EXERCISE MATERIALS:
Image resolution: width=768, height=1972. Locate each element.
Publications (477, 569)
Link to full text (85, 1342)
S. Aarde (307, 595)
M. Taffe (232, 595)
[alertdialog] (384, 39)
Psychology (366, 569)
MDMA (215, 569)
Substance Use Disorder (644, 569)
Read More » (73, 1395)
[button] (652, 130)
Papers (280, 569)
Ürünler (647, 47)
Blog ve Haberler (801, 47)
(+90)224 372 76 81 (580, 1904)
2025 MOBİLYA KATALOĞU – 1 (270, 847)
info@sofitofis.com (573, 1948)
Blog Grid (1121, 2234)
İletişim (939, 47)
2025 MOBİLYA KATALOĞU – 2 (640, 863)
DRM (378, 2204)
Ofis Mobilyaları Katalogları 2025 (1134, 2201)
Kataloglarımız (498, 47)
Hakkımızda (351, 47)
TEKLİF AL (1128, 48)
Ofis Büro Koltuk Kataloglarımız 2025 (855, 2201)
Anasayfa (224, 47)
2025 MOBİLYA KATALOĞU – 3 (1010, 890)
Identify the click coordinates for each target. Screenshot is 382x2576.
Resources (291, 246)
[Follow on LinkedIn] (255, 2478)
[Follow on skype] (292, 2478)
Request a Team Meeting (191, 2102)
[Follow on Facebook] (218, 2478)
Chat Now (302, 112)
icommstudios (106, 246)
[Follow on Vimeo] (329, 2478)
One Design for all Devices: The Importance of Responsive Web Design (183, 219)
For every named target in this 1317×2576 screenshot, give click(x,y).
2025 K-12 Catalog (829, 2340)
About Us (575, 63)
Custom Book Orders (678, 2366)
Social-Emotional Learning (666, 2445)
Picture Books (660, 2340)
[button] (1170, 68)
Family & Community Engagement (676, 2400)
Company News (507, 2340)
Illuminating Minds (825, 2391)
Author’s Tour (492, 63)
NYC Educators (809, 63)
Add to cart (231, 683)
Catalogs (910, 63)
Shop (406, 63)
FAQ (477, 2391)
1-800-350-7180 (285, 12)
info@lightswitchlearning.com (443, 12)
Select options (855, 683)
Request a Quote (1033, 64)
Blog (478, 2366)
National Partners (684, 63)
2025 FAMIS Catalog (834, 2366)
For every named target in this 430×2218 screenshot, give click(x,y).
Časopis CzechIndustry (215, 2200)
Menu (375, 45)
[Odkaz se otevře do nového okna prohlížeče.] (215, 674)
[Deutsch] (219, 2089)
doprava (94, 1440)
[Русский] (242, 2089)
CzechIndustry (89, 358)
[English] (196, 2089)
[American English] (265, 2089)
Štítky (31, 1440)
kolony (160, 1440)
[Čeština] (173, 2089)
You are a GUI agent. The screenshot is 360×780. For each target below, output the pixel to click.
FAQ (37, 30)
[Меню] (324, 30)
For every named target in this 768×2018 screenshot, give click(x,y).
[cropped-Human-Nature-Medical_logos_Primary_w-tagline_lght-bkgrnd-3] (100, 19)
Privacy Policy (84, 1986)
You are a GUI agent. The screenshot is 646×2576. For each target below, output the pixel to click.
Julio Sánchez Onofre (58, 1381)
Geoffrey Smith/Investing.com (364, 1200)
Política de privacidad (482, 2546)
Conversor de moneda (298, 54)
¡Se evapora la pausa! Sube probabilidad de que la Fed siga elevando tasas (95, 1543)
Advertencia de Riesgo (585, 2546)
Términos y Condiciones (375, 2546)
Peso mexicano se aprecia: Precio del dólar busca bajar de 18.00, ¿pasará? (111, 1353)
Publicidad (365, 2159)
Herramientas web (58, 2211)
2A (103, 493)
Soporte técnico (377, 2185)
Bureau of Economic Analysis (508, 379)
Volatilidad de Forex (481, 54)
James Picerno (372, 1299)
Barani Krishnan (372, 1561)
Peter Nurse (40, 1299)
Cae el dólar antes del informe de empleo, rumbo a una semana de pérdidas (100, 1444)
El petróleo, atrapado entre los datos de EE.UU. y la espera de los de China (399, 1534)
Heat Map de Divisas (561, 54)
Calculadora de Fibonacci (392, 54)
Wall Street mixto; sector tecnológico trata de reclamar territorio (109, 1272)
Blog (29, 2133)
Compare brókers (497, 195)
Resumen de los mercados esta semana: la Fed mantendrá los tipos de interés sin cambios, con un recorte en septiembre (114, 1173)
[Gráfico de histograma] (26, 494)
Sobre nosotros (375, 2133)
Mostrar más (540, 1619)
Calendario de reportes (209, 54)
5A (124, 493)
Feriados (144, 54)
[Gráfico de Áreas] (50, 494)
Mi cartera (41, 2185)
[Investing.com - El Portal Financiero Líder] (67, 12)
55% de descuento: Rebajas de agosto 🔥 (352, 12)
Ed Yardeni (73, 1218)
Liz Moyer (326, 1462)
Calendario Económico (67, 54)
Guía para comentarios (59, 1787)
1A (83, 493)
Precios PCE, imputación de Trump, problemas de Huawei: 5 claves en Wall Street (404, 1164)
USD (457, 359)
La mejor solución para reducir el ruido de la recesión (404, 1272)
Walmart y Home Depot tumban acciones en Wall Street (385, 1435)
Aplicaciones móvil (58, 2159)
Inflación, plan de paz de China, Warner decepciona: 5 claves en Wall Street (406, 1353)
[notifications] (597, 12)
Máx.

AIM OF THE EXERCISE: Print every entry exactly.

OUTPUT OF THE EXERCISE:
Image resolution: width=768, height=1972. Locate each element.
Publications (477, 569)
Link to full text (85, 1342)
S. Aarde (307, 595)
M. Taffe (232, 595)
[alertdialog] (384, 39)
Psychology (366, 569)
MDMA (215, 569)
Substance Use Disorder (644, 569)
Read More » (73, 1395)
[button] (652, 130)
Papers (280, 569)
Ürünler (647, 47)
Blog ve Haberler (801, 47)
(+90)224 372 76 81 (580, 1904)
2025 MOBİLYA KATALOĞU – 1 (270, 847)
info@sofitofis.com (573, 1948)
Blog Grid (1121, 2234)
İletişim (939, 47)
2025 MOBİLYA KATALOĞU – 2 (640, 863)
DRM (378, 2204)
Ofis Mobilyaları Katalogları 2025 (1134, 2201)
Kataloglarımız (498, 47)
Hakkımızda (351, 47)
TEKLİF AL (1128, 48)
Ofis Büro Koltuk Kataloglarımız 2025 (855, 2201)
Anasayfa (224, 47)
2025 MOBİLYA KATALOĞU – 3 (1010, 890)
Identify the click coordinates for each target. Screenshot is 382x2576.
Resources (291, 246)
[Follow on LinkedIn] (255, 2478)
[Follow on skype] (292, 2478)
Request a Team Meeting (191, 2102)
[Follow on Facebook] (218, 2478)
Chat Now (302, 112)
icommstudios (106, 246)
[Follow on Vimeo] (329, 2478)
One Design for all Devices: The Importance of Responsive Web Design (183, 219)
For every named target in this 1317×2576 screenshot, give click(x,y).
2025 K-12 Catalog (829, 2340)
About Us (575, 63)
Custom Book Orders (678, 2366)
Social-Emotional Learning (666, 2445)
Picture Books (660, 2340)
[button] (1170, 68)
Family & Community Engagement (676, 2400)
Company News (507, 2340)
Illuminating Minds (825, 2391)
Author’s Tour (492, 63)
NYC Educators (809, 63)
Add to cart (231, 683)
Catalogs (910, 63)
Shop (406, 63)
FAQ (477, 2391)
1-800-350-7180 (285, 12)
info@lightswitchlearning.com (443, 12)
Select options (855, 683)
Request a Quote (1033, 64)
Blog (478, 2366)
National Partners (684, 63)
2025 FAMIS Catalog (834, 2366)
For every named target in this 430×2218 screenshot, give click(x,y).
Časopis CzechIndustry (215, 2200)
Menu (375, 45)
[Odkaz se otevře do nového okna prohlížeče.] (215, 674)
[Deutsch] (219, 2089)
doprava (94, 1440)
[Русский] (242, 2089)
CzechIndustry (89, 358)
[English] (196, 2089)
[American English] (265, 2089)
Štítky (31, 1440)
kolony (160, 1440)
[Čeština] (173, 2089)
You are a GUI agent. The screenshot is 360×780. For each target below, output the pixel to click.
FAQ (37, 30)
[Меню] (324, 30)
For every named target in this 768×2018 screenshot, give click(x,y).
[cropped-Human-Nature-Medical_logos_Primary_w-tagline_lght-bkgrnd-3] (100, 19)
Privacy Policy (84, 1986)
You are a GUI agent. The screenshot is 646×2576. For each target below, output the pixel to click.
Julio Sánchez Onofre (58, 1381)
Geoffrey Smith/Investing.com (364, 1200)
Política de privacidad (482, 2546)
Conversor de moneda (298, 54)
¡Se evapora la pausa! Sube probabilidad de que la Fed siga elevando tasas (95, 1543)
Advertencia de Riesgo (585, 2546)
Términos y Condiciones (375, 2546)
Peso mexicano se aprecia: Precio del dólar busca bajar de 18.00, ¿pasará? (111, 1353)
Publicidad (365, 2159)
Herramientas web (58, 2211)
2A (103, 493)
Soporte técnico (377, 2185)
Bureau of Economic Analysis (508, 379)
Volatilidad de Forex (481, 54)
James Picerno (372, 1299)
Barani Krishnan (372, 1561)
Peter Nurse (40, 1299)
Cae el dólar antes del informe de empleo, rumbo a una semana de pérdidas (100, 1444)
El petróleo, atrapado entre los datos de EE.UU. y la espera de los de China (399, 1534)
Heat Map de Divisas (561, 54)
Calculadora de Fibonacci (392, 54)
Wall Street mixto; sector tecnológico trata de reclamar territorio (109, 1272)
Blog (29, 2133)
Compare brókers (497, 195)
Resumen de los mercados esta semana: la Fed mantendrá los tipos de interés sin cambios, con un recorte en septiembre (114, 1173)
[Gráfico de histograma] (26, 494)
Sobre nosotros (375, 2133)
Mostrar más (540, 1619)
Calendario de reportes (209, 54)
5A (124, 493)
Feriados (144, 54)
[Gráfico de Áreas] (50, 494)
Mi cartera (41, 2185)
[Investing.com - El Portal Financiero Líder] (67, 12)
55% de descuento: Rebajas de agosto 🔥 (352, 12)
Ed Yardeni (73, 1218)
Liz Moyer (326, 1462)
Calendario Económico (67, 54)
Guía para comentarios (59, 1787)
1A (83, 493)
Precios PCE, imputación de Trump, problemas de Huawei: 5 claves en Wall Street (404, 1164)
USD (457, 359)
La mejor solución para reducir el ruido de la recesión (404, 1272)
Walmart y Home Depot tumban acciones en Wall Street (385, 1435)
Aplicaciones móvil (58, 2159)
Inflación, plan de paz de China, Warner decepciona: 5 claves en Wall Street (406, 1353)
[notifications] (597, 12)
Máx.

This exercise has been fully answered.